# Remise en service Imac G3 9.2.2



## macpapyguy (3 Décembre 2013)

Bonjour à tous.
 Je désire remettre en service mon premier imac perso, un G3   avec Mac OS 9.2.2. En solo, il tourne à merveille avec certains logiciels de simulation (MathCad) auxquels je tiens. Jusqu'en 2005 l' accès à internet se faisait par le modem interne 56k. Après cette date, pas de liaison au niveau du G3; un nouvel IMac PowerPC G5 assurait la communication extérieure via la Live Box Orange( liaison par courants porteurs et câble éthernet / RJ45.
 Le premier boulot, raccorder G3 à internet, donc mise en place d'un câble éthernet entre G3 et le répartiteur D-link à poste depuis longtemps. Quelques errements, mais le post génial de "Cdbvs" du 05/01/ 2012, suivi à la lettre a établi la communication Externe vers  G3 et pour preuve, j'ai récupéré sur G3 tout mon courrier , y compris des mails que je m' étais adressé depuis un PC à la campagne.
 J' ai pensé que cette étape était gagnée, merci à MacGené!.
Pour vérification, je me suis adressé depuis G3  un mail donc à voir sur G5 ou PC:
- En utilisant" répondre à"  pas de pb, çà arrive  sur G5 et sur le PC rapatrié ici
- ouvrant un "nouveau mail" à mon nom, ce message est bien marqué comme " envoyé" , mais rien sur le G5 ou le PC, *c'est le premier problème.*
Recevoir tous les messages sur le G3 depuis Orange a vidé la mémoire de ce serveur et je suis dans l' impossibilité de récupérer les derniers messages du jour qui sont bien sur G3  mais définitivement absents sur G5. Question: que faut il faire sur G3 pour que Orange conserve un certain temps les messages reçu sur G3? *C'est le second problème.*

Sur G3, je dispose de Outlook 5.06 et de Internet Explorer version 5; tous deux certainement dépassés .Que me conseillez vous, sachant que je tiendrais à garder OS9.2? J'ai pensé à icab 3.0.5 et / ou Mozilla 1.2.1 mais je n'ai rien pour remplacer Outlook. Des avis seraient les bien venus.

## Lignes répertoriées:
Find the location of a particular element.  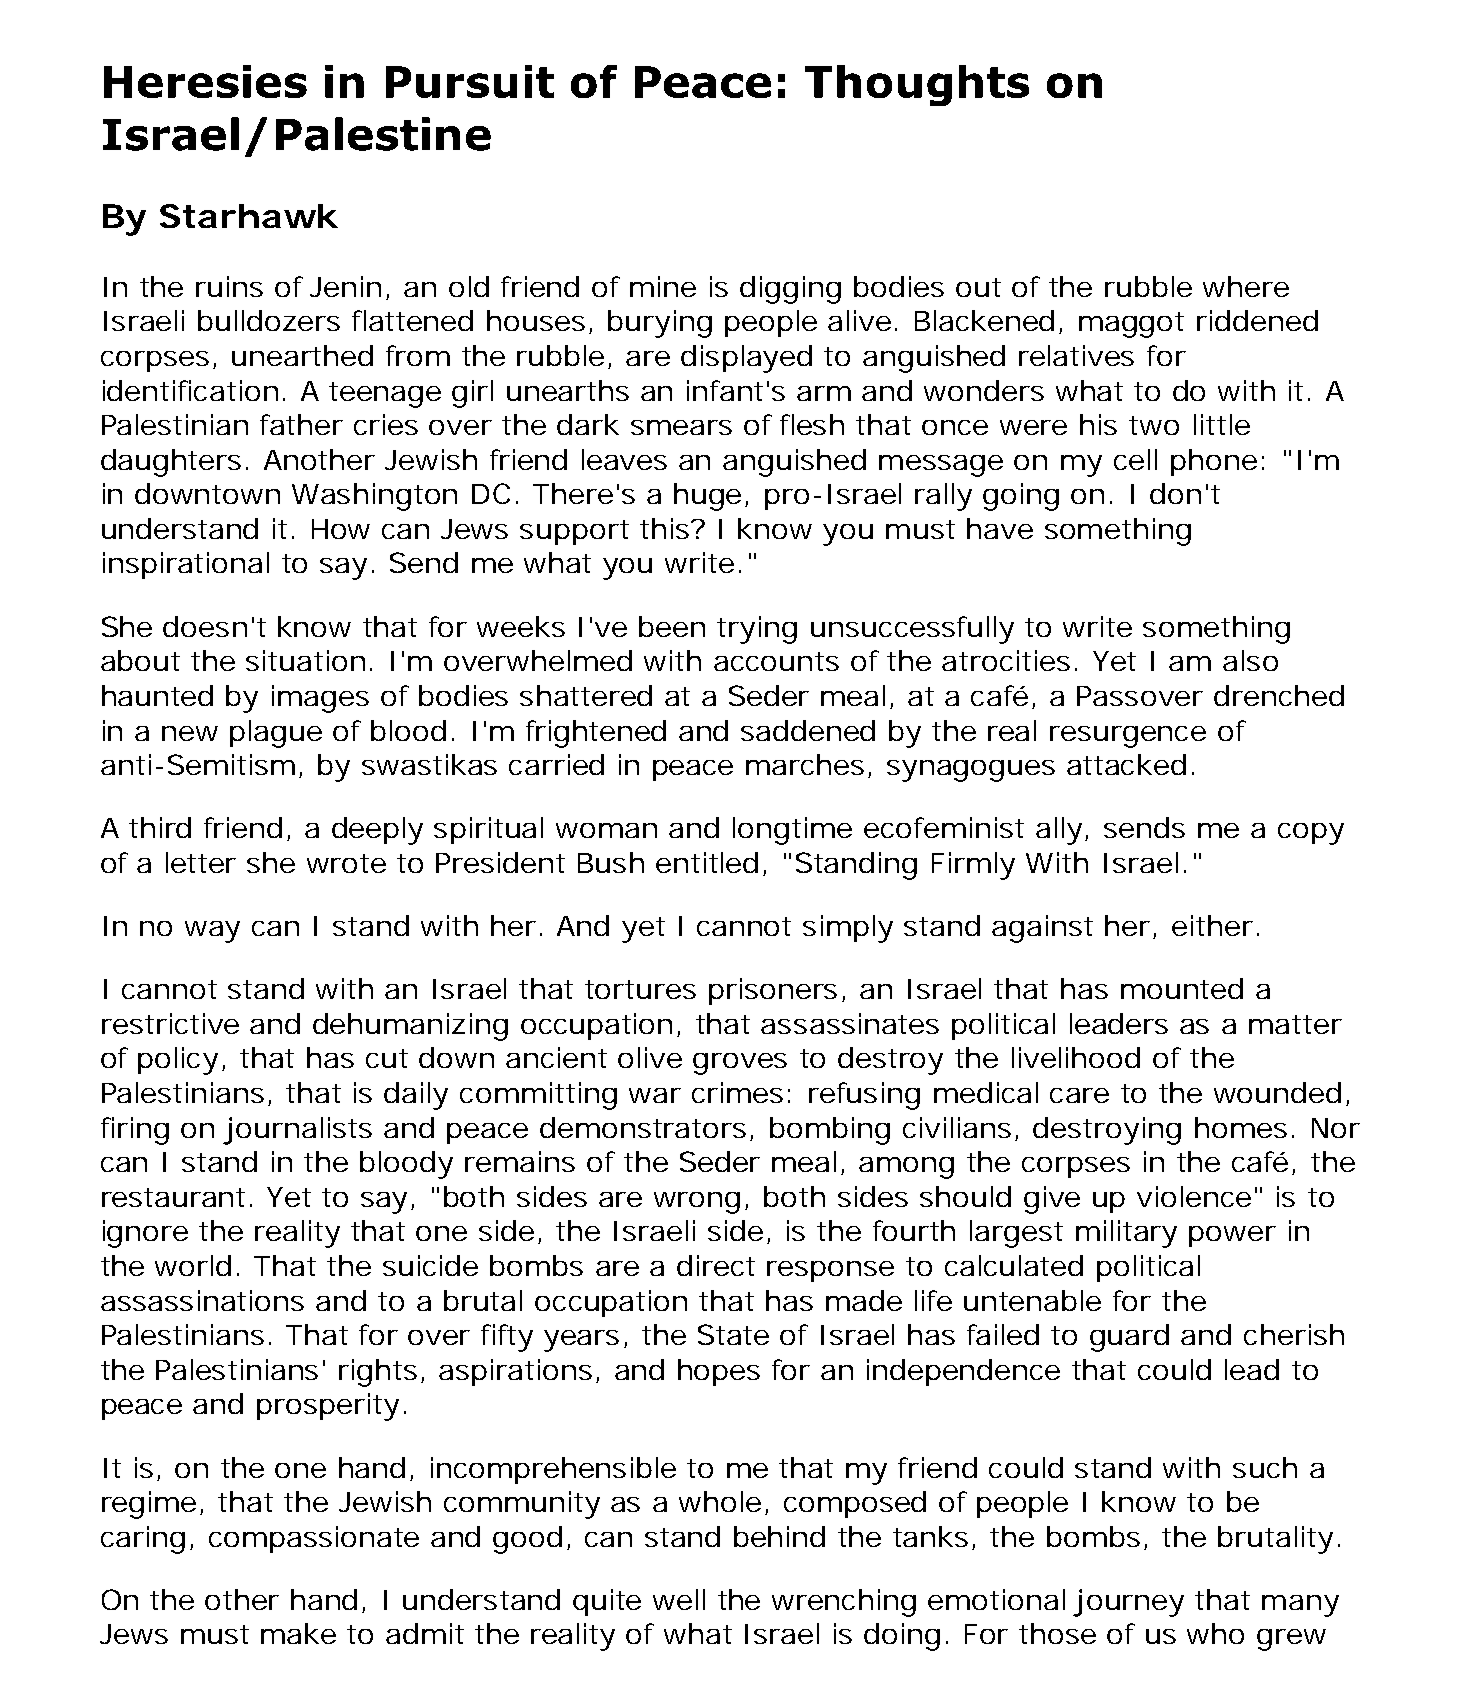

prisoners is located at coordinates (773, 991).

* * *

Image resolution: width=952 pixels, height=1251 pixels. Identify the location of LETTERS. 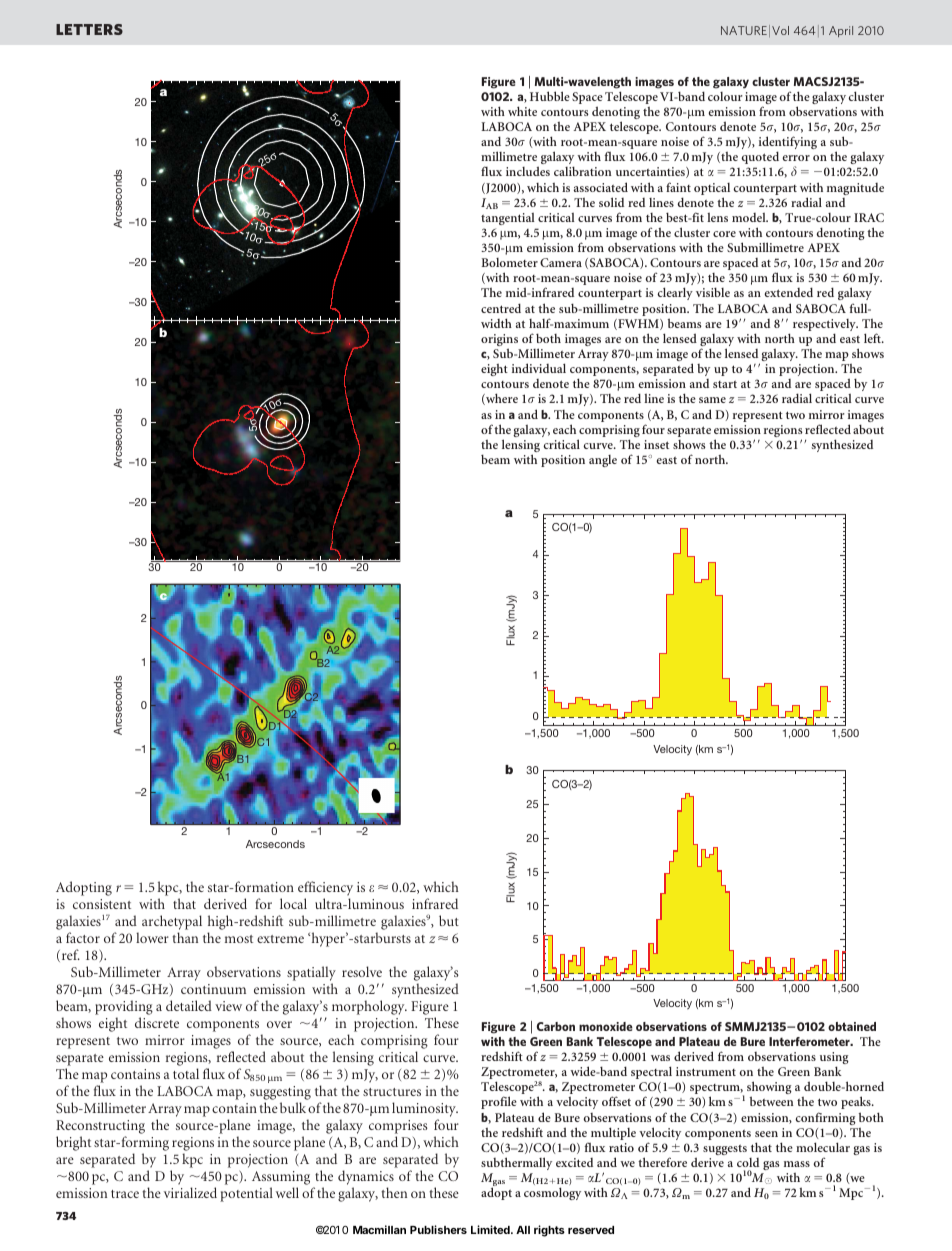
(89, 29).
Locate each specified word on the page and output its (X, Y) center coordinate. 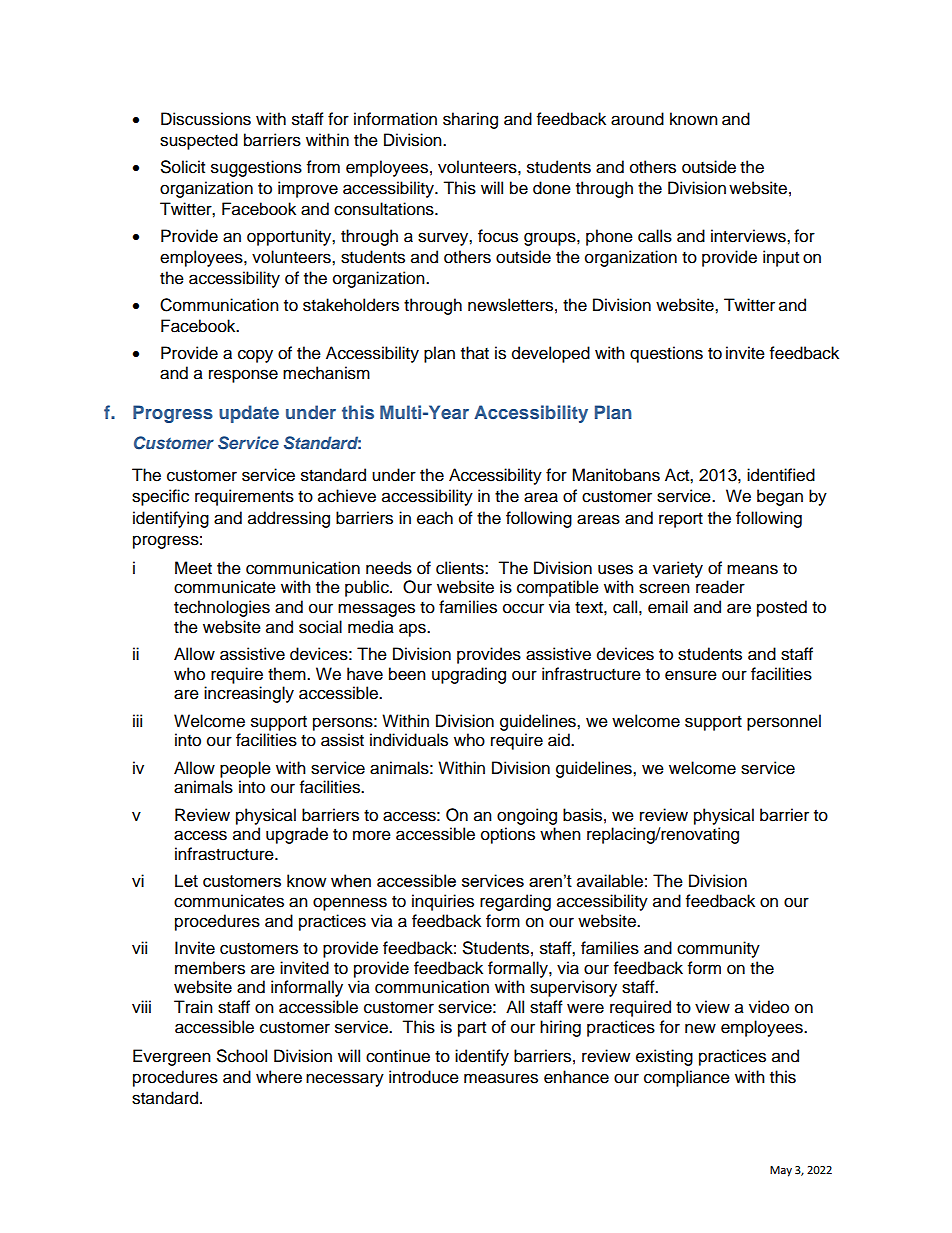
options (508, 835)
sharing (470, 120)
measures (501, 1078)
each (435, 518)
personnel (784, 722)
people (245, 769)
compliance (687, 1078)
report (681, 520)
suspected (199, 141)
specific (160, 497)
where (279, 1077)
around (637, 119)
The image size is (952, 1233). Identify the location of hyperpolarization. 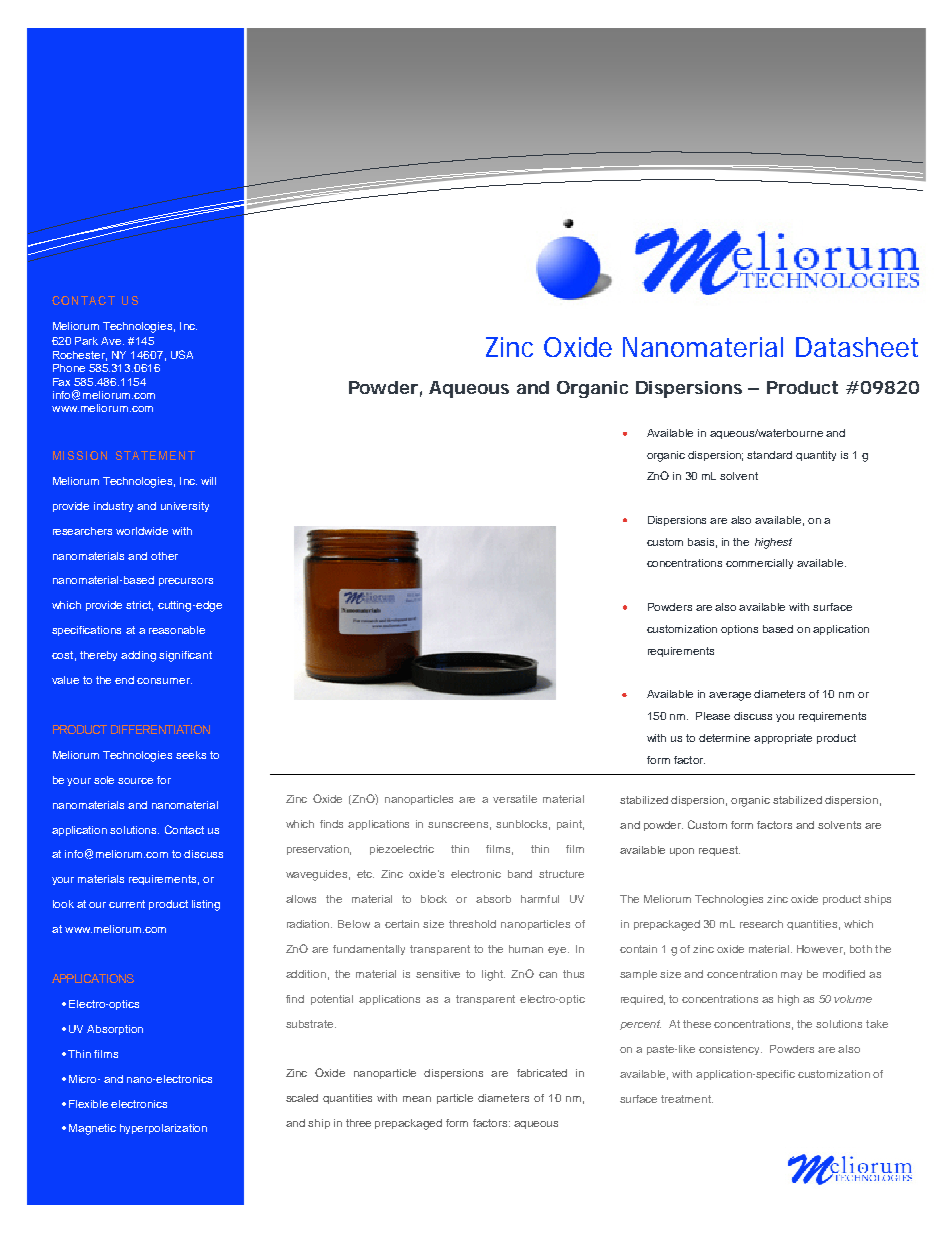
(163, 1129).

* * *

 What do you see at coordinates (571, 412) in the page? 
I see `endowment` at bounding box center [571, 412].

## Consignes:
**1)** Traduisez en anglais cette phrase de l'extrait fourni : « Jusqu'en 2005 l' accès à internet se faisait par le modem interne 56k. »
**2)** Relevez tous les logiciels nommés dans l'extrait fourni, sans compter le système d'exploitation.
**3)** D'après l'extrait fourni, quel appareil assurait la communication extérieure après 2005 ?
Aucune des lignes n'est nécessaire.

## Solutions par tâche:
**1)** Until 2005, internet access was through the internal 56k modem.

**2)** MathCad, Outlook 5.06, Internet Explorer version 5, icab 3.0.5, Mozilla 1.2.1

**3)** Un nouvel iMac PowerPC G5, via la Live Box Orange.